DIRECTIONS
List as a numbered list the lines below, starting with the one that contains "You are a computer-use" and ending with the one that contains "Open the ICONE VITRA button 946x448 pixels.", skipping blank lines and leaving out the pictures.

— Begin RECORDS —

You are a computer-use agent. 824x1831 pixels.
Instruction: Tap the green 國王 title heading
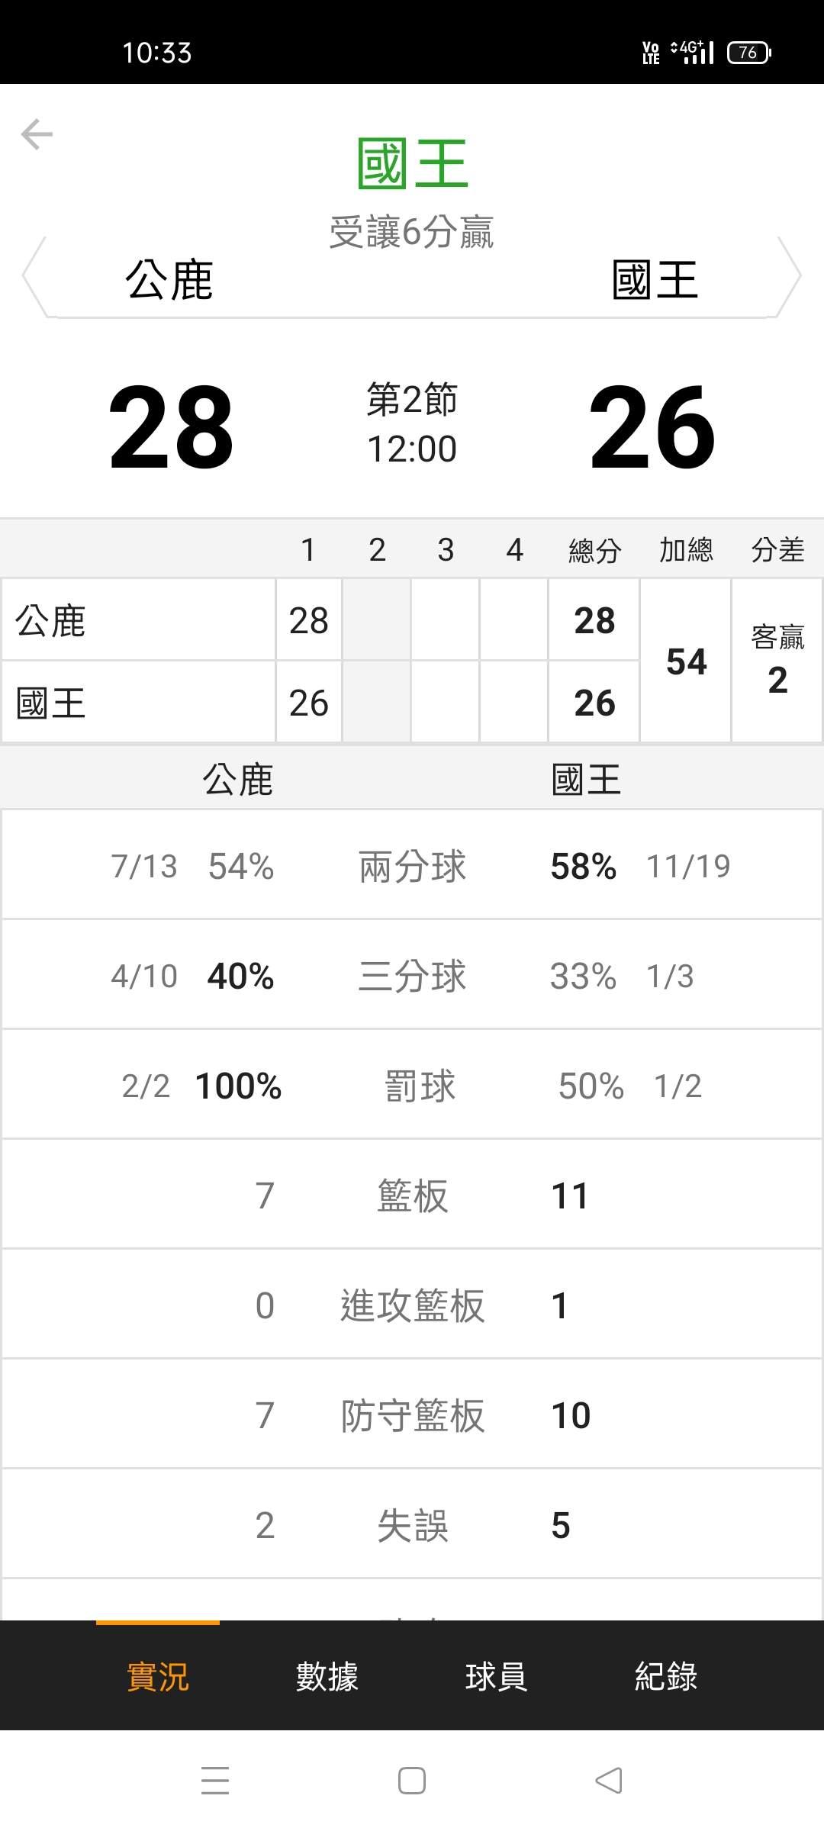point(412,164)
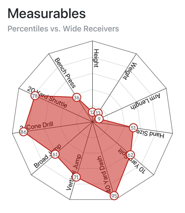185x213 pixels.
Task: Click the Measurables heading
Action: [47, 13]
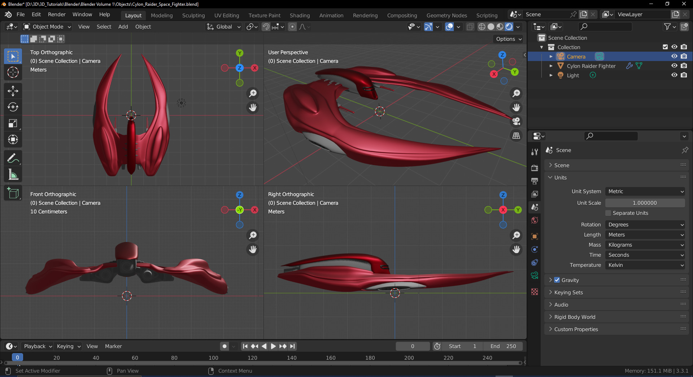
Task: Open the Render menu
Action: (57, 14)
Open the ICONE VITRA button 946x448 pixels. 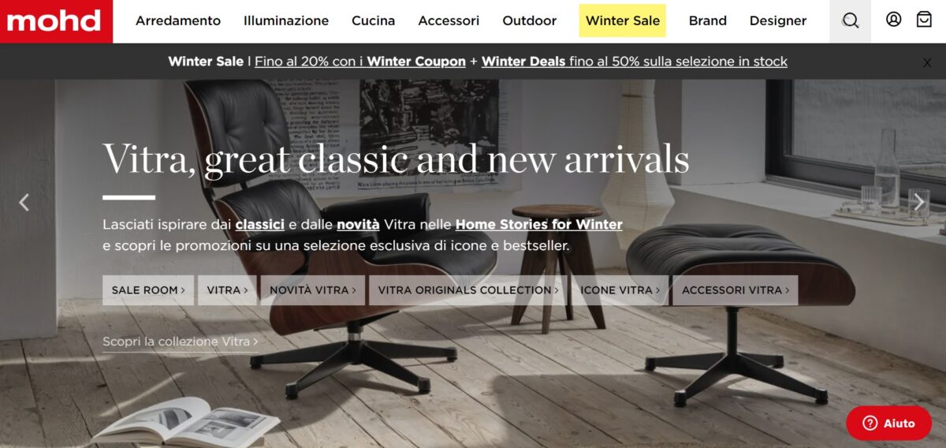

— End RECORDS —
— Begin RECORDS —

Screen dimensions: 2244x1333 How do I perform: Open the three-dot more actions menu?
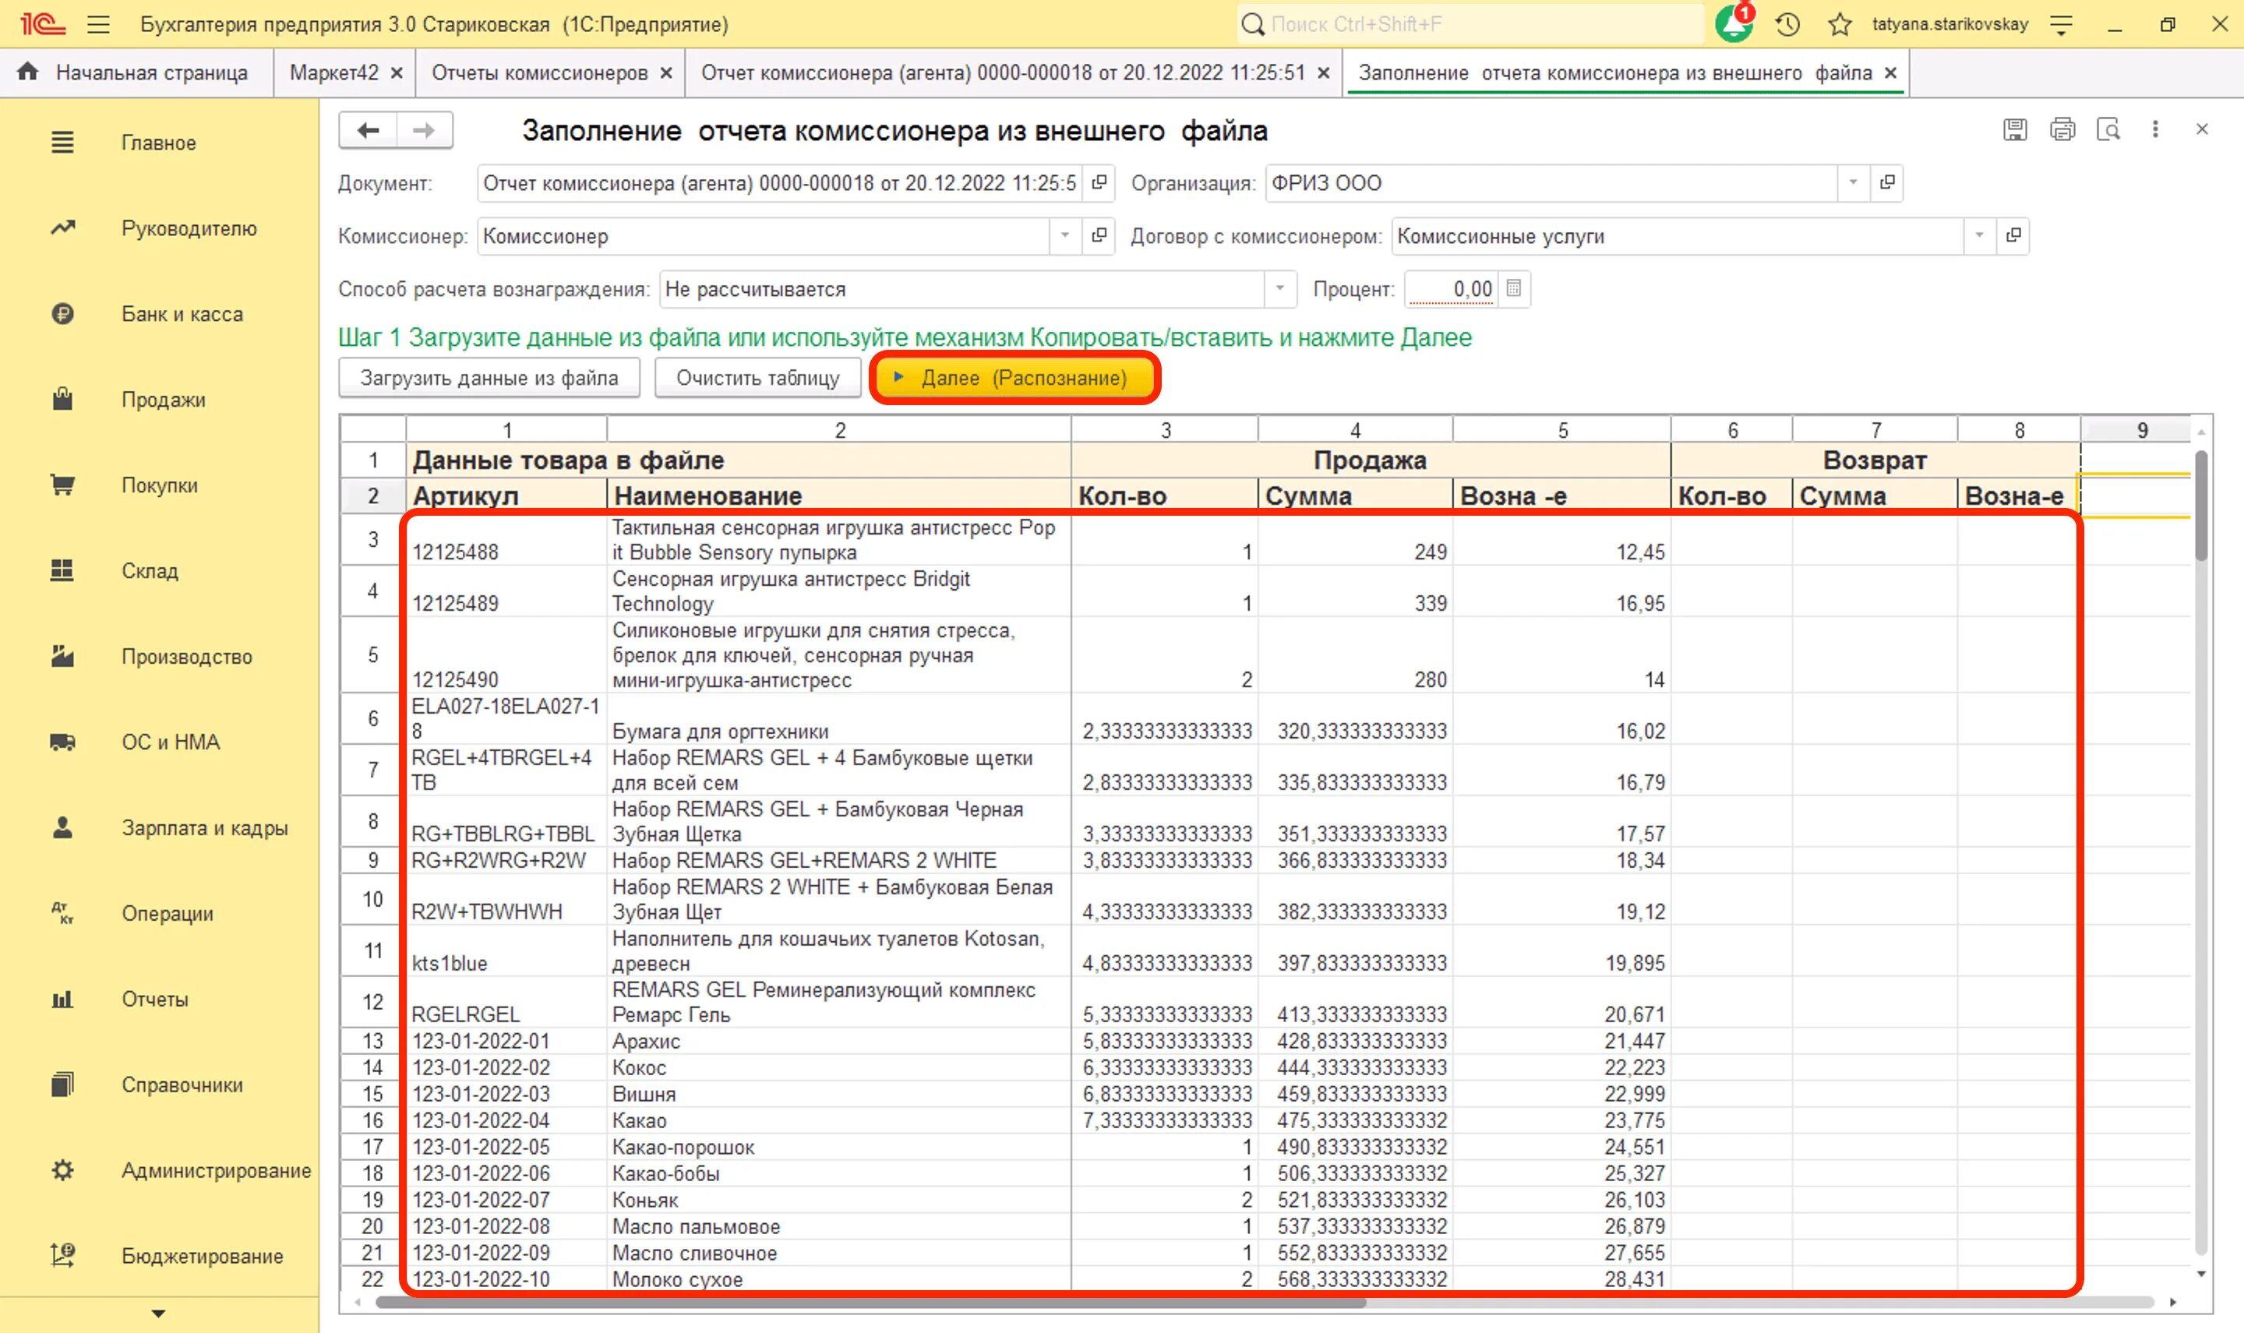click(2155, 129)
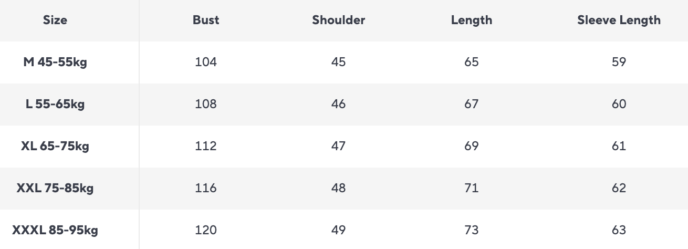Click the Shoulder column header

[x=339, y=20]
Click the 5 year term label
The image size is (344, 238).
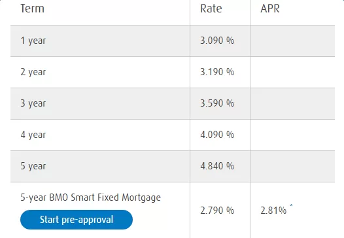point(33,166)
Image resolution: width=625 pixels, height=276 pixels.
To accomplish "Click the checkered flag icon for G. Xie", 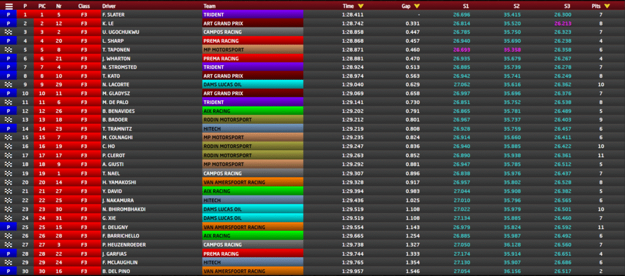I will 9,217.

— End RECORDS —

SOLUTION FOR THIS EXERCISE
1. You are a computer-use agent. 824x1831 pixels.
2. Instruction: Tap the green 國王 title heading
3. point(412,164)
4. 185x213 pixels.
5. Task: Click the Measurables heading
6. Action: [47, 13]
7. Task: Open the Render menu
8. Action: (57, 14)
9. Open the ICONE VITRA button 946x448 pixels. 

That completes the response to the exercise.